I’ve discovered a theorem for predetermining the relative worth of Welsh Castles — the gift shop will be inversely interesting in relation to the castle itself.
When we entered the Caerphilly gift shop (well, the first of three) and saw ceramic coasters, delightfully playful welsh dragons in various amusing poses, unique Beanie Babies at clearance prices, native jams, honey, and cheeses, and racks of books on local folklore, I should have realized the castle itself would be lackluster. (If I ever found a shop with proper goblets inside, I think the castle it represented would consist entirely of one worn stone and an informative placard written entirely in Welsh.)
Visually, Caerphilly is impressive and historically it is interesting, but most of the interesting and impressive bits were closed off for repairs, leaving us (or at least me) feeling a bit robbed.
We loaded up on cool knick-knacks non-specific to the site, hit the local “castle-net” internet cafe (there the ‘castle nut’ host recommended Raglan Castle in glowing terms), and took off in search of craft shops after a rest (Caerphilly’s a very large site, so unfortunately it was tiring without being entirely uplifting.)
Combined with several no-gos on the craft shops (again, many great wooden bowls that I liked but wasn’t prepared to cart home), we were tired when we got back to the B&B and opted to hit The Bear again, early, for dinner, since it was close.
We arrived at 6.10 pm.
Remember what I what I said about 6pm?
The food was (eventually) quite good (several folks walked around town while the rest stayed at the bar and slept or (in my case) work on journal entries).
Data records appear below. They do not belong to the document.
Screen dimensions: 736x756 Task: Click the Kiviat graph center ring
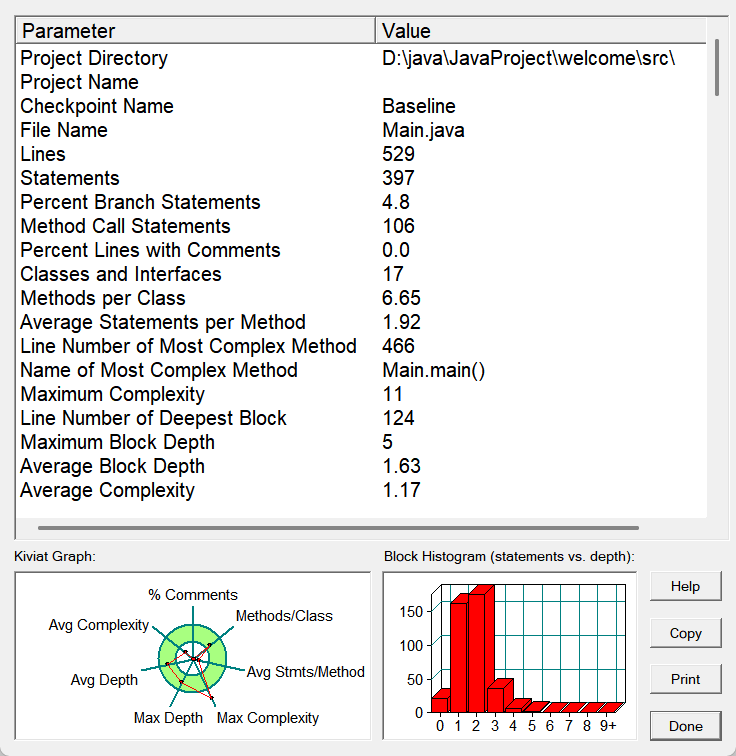193,659
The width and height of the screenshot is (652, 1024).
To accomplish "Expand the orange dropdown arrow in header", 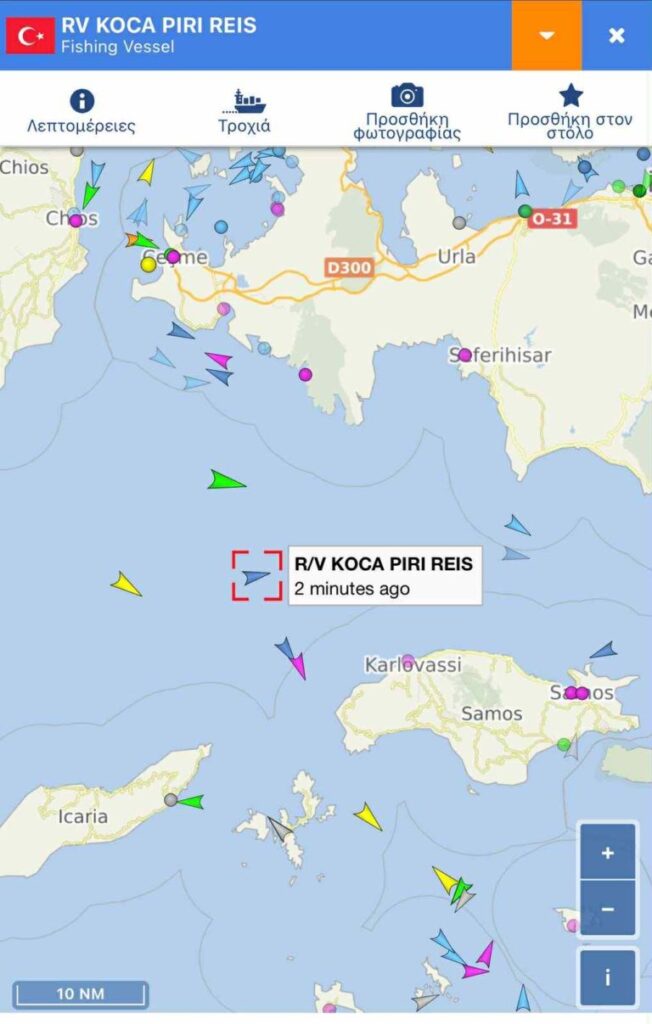I will pyautogui.click(x=547, y=35).
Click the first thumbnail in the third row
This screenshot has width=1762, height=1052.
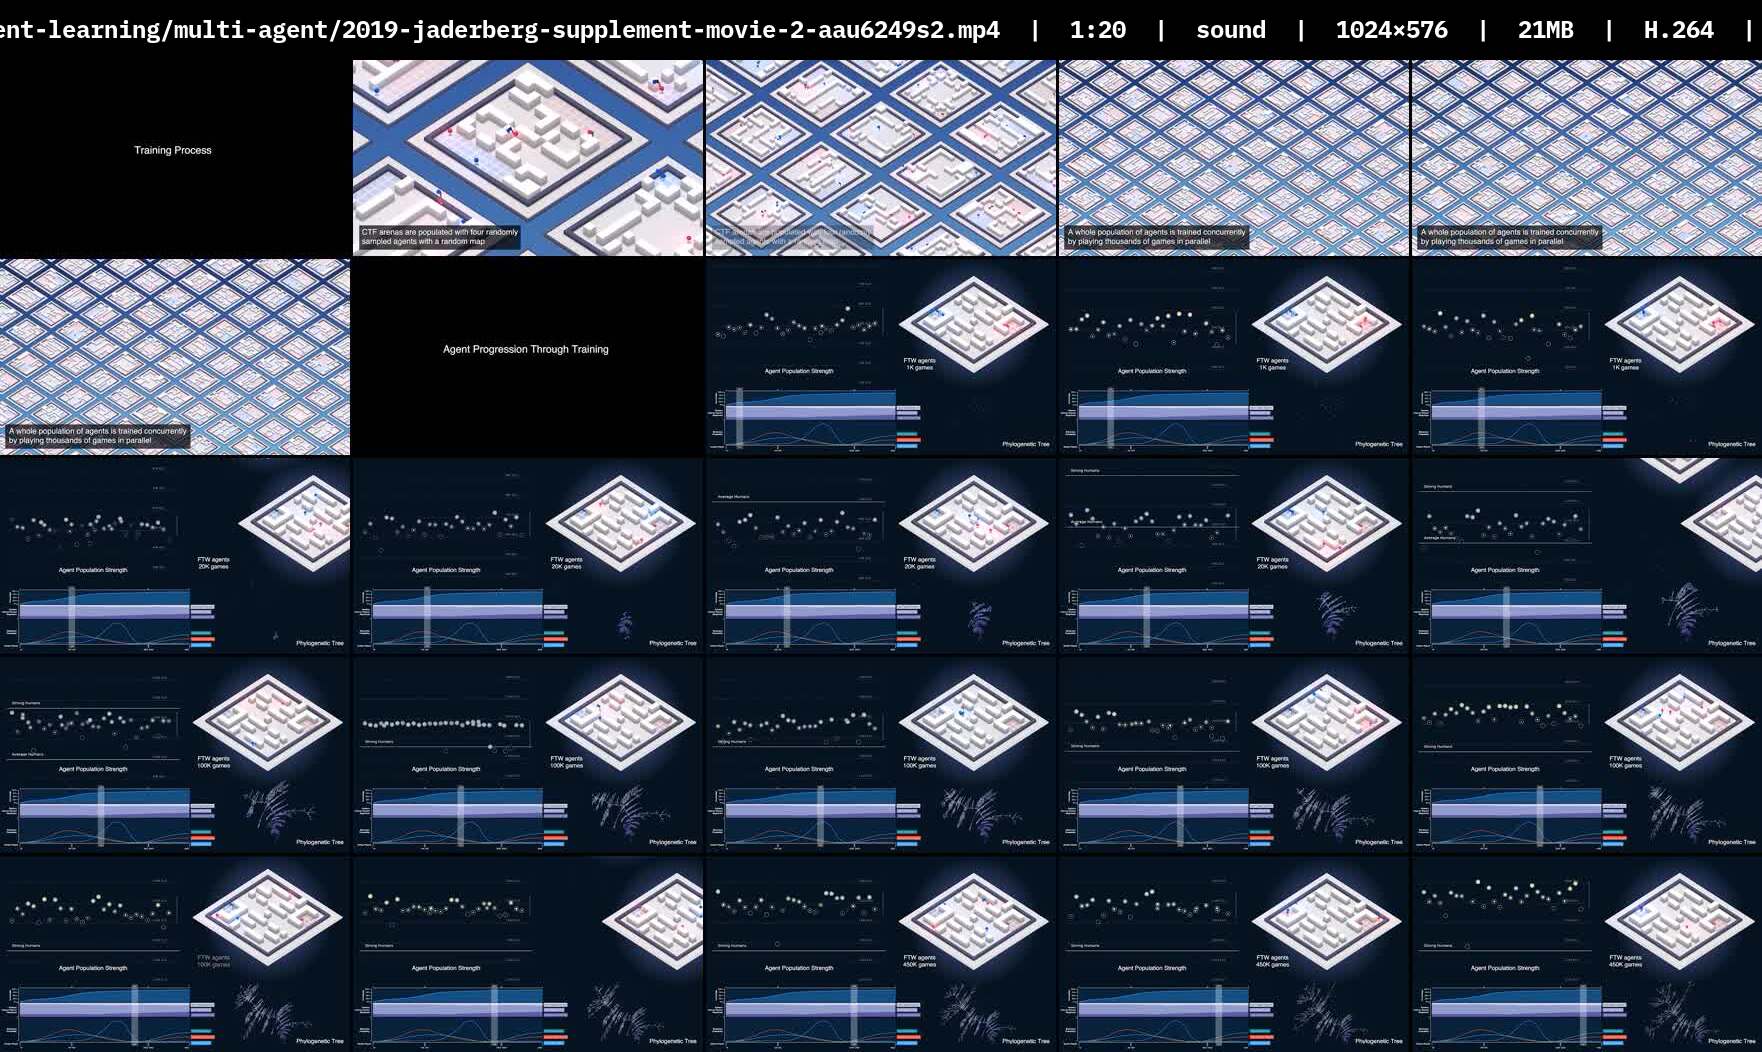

We all got starters, meals, drinks (I particularly enjoyed the Worthington’s Creamflow Bitter and the ubiquitous Strongbow Cider), and deserts — for the first and last time managed to cleanly break the 100-pound mark on the final bill. Cold comfort to that achievement, let me tell you :) Still, I felt it was worth it, since I thoroughly enjoyed the place both times we went.
With that, it was back to the house and some lounging about, playing a party game called “I’ve Never” that was about as complicated as I could handle at that point. (Participants get a point if they truthfully make a statement beginning with “I’ve never…” regarding some event which everyone else playing has experienced.)
And wow, that was the day. Short entry.